The breakdown there is: if such a situation was created, then God would know about it. There would be nothing to learn, per se.

But surely, an absence from power is as shocking as a rise to it? Can learning and experience be separtated out, espically for beings that are on either one of the extremes?

Jim Anderson said...

Our mutual attorney-judge argued recently that if God is omniscient, he has experiential knowledge that is evil, such as the feeling of glee a psychopath experiences when torturing a victim.

Unknown said...

Yes, but at the same time, God expierences the cop gunning down said psychopath, or being a flower in a field of really happy flowers.

My argument is that limiting omnipotence to a singular expierence or point of view would be the only "expierence" not had. Even if God could turn everything into white noise and focus on a single point, the noise would still be heard.

Cutting oneself off from that would be a real "expierence" because it would be a defining one, albeit for a short time.

Matthew Anderson said...

Where to start?

Your premises are not unassailable, especially (1). Why does being omniscient entail boredom again? Especially a Tri-Personed omniscience. It seems like Knowing is the really exciting part, especially when it comes to knowing persons. Why think that "learning" is necessary for "excitement" (as opposed to "boredom")?

Secondly, why does "knowing" necessitate experiential knowledge? That seems just patently false. I know lots of things that I don't have direct experience of (math is one such obvious example). Similarly, I can know that someone else is angry without having to experience that anger for myself. "I know Charity is happy" is not identical to "Charity is experiencing happiness" or "I am experiencing Charity's happiness." For the claims made here to be successful, you would need to demonstrate that those mean the same things. Good luck!

Jim Anderson said...

"It seems like Knowing is the really exciting part, especially when it comes to knowing persons. Why think that "learning" is necessary for "excitement" (as opposed to "boredom")?"I would argue that Knowing is "exciting" because we have continually imperfect knowledge, "especially when it comes to knowing persons" (emphasis added).

(Please note that the posting is not a rigorous argument, but rather a provocative observation, along the lines that perfect knowledge has its limitations.)

The second issue (which is not my own opinion, as noted), hinges on the definition of "knowledge," or of omniscience. If experience is a subset of knowledge, and omniscience is the possession of all knowledge, then God also "knows" psychopathic glee. Simply because you "know-that" or "know-of" does not mean you have exhaustive knowledge; you merely have exhausted your subset. But then, you're not omniscient.

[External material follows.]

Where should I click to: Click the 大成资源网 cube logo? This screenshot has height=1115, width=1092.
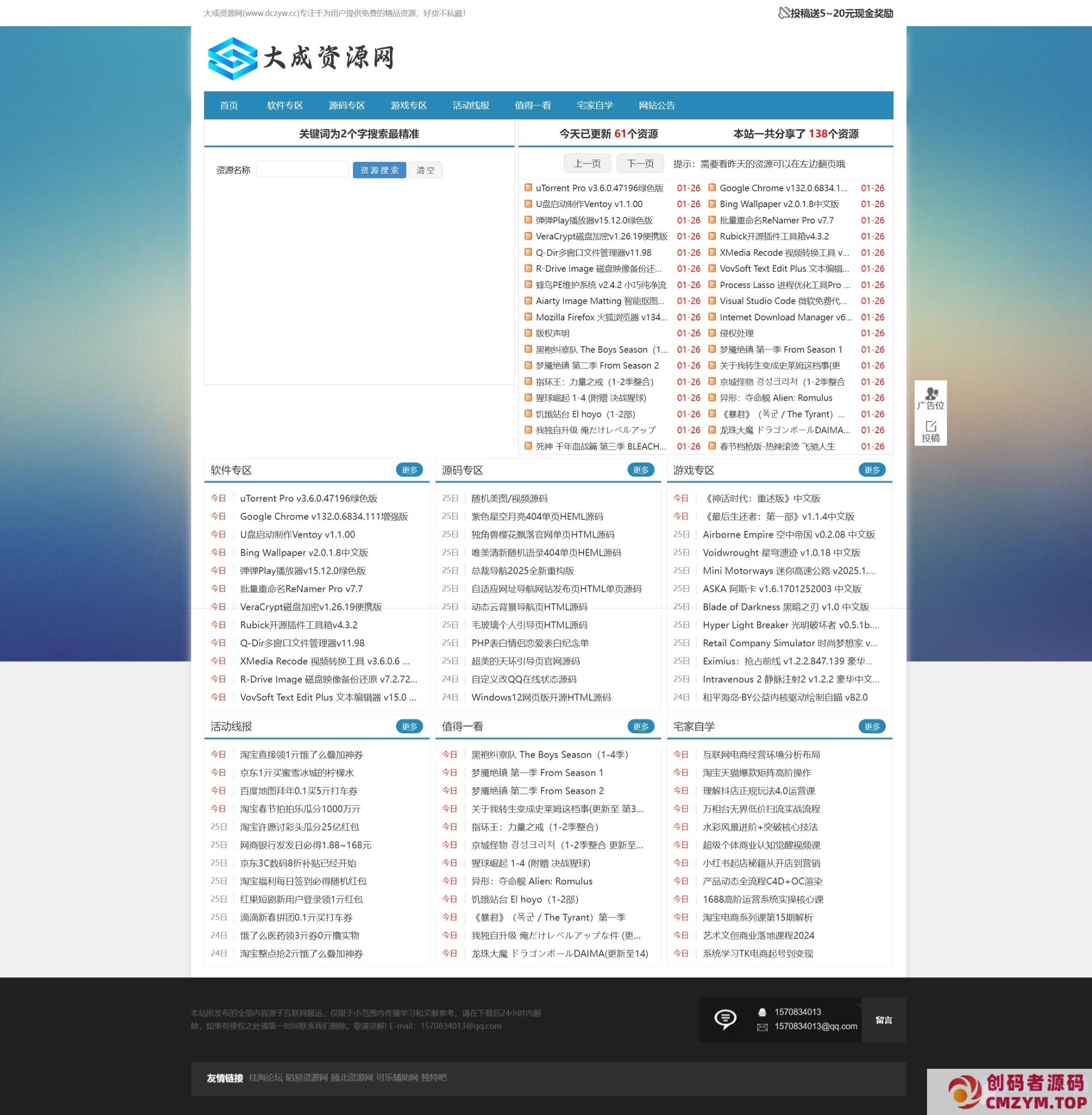tap(232, 59)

To argue otherwise is to say that 1)omniscience excludes certain forms of knowledge or 2) if this isn't the case, God isn't omniscient or 3) God doesn't exist, a reductio

Unknown said...

g.k.c: But they are the same things. To an omniscient God, they are all true or all false or all in between at the same time. The difference between observing and feeling emotions is arguably a type of knowledge. To God, the difference exsits, but is irrelvant. Because anything similar, or contrasting, is simaltaniously "known."

jim: I'll quibble later. I don't quite agree, but I also can't articulate exactly why.